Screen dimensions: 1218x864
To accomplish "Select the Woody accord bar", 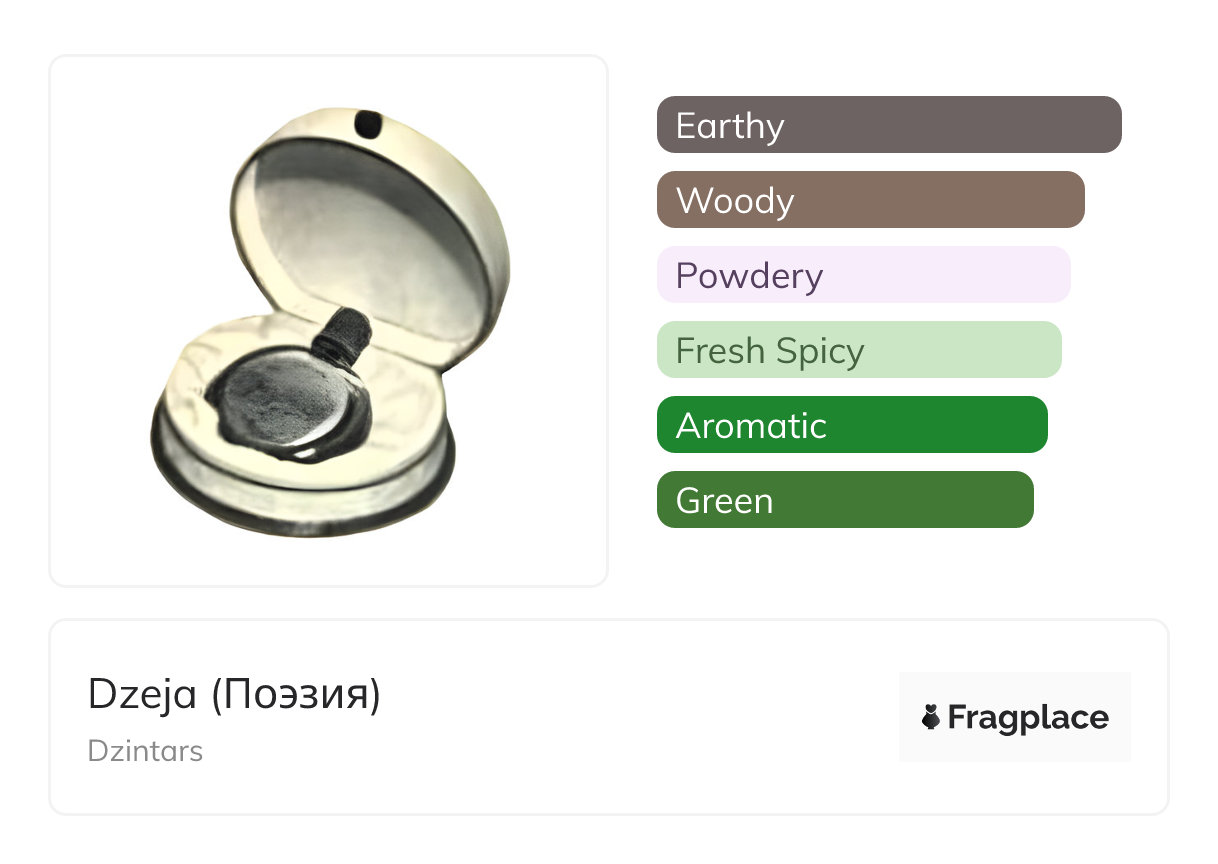I will (x=870, y=200).
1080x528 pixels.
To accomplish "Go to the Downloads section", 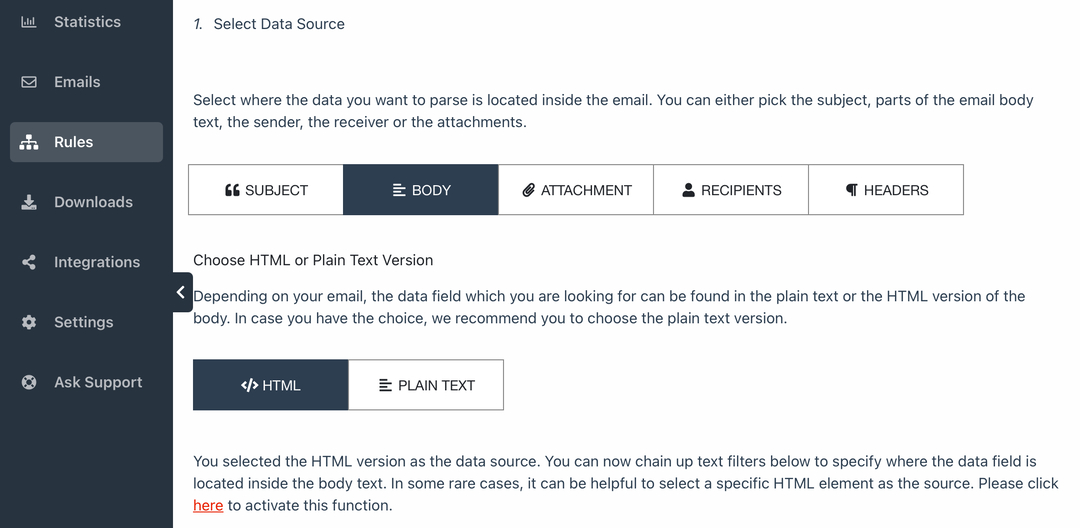I will (86, 202).
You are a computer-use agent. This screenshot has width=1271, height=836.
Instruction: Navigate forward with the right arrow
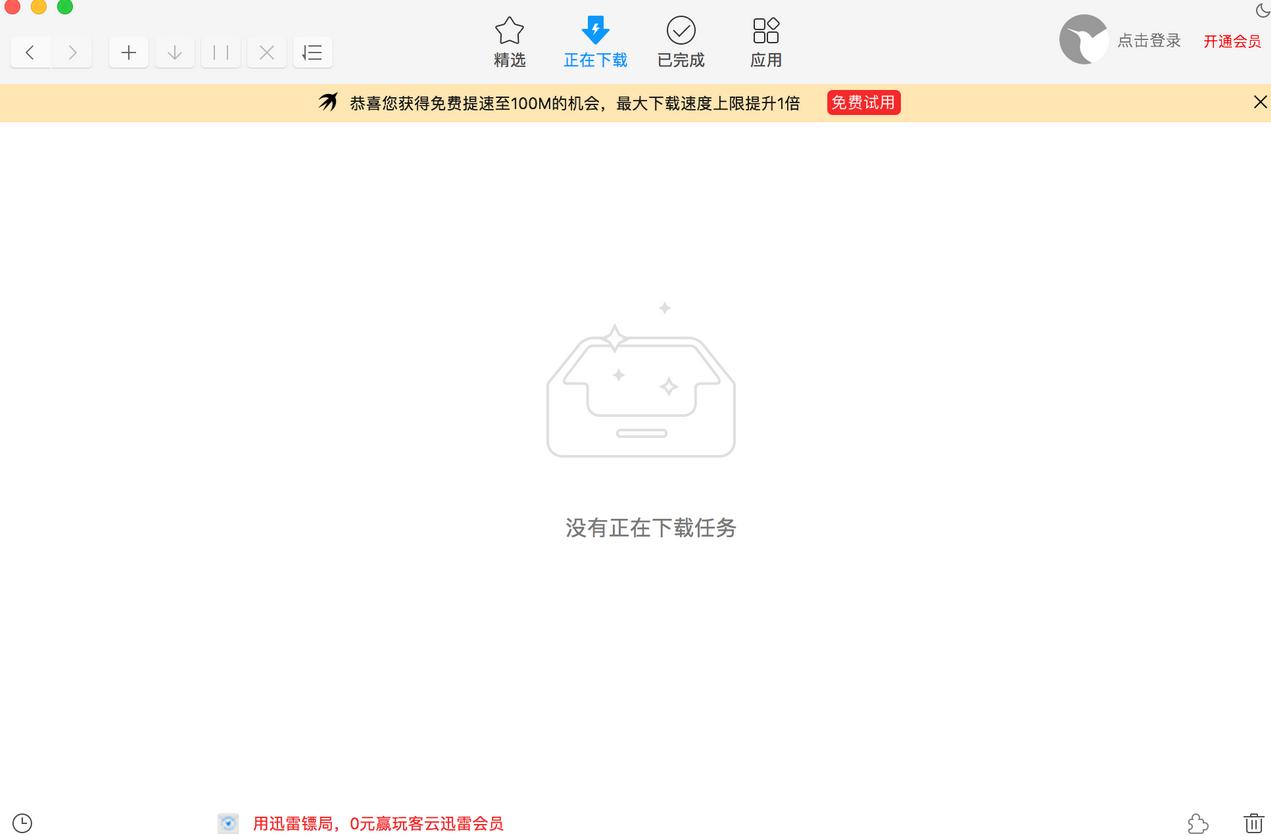coord(71,52)
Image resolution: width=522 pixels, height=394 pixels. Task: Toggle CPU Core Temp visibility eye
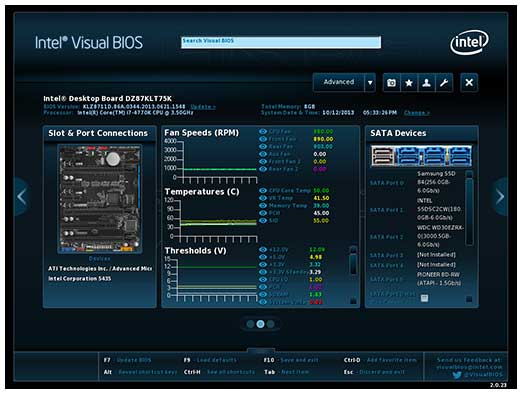tap(263, 190)
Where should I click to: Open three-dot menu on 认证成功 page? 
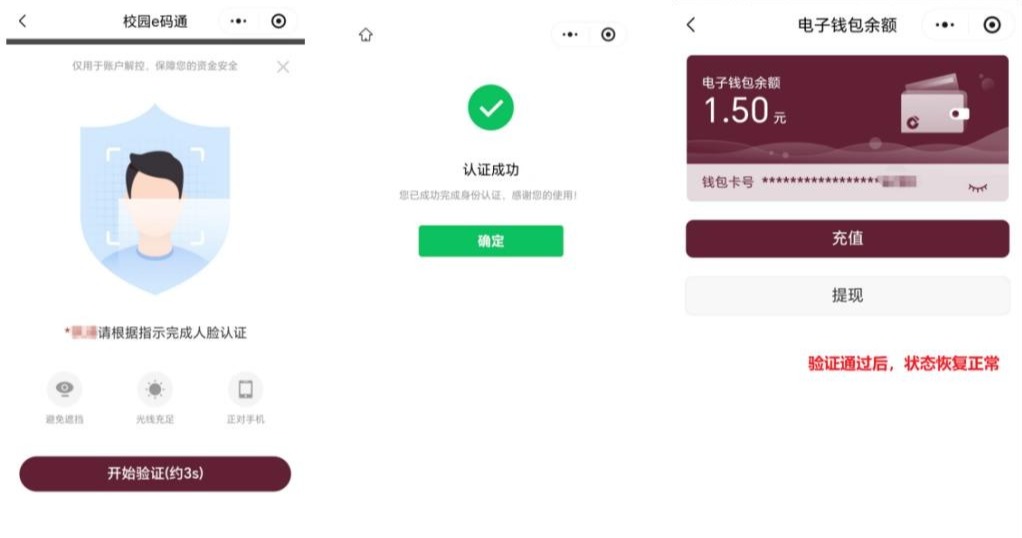tap(570, 35)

■ Exercise requirements
Output verbatim the lines beginning at the line with "Where should I" and ending at the last line of the material above, inclusive. Do not carry over any pictures.

■ Result below
Where should I click to: Open three-dot menu on 认证成功 page? 
tap(570, 35)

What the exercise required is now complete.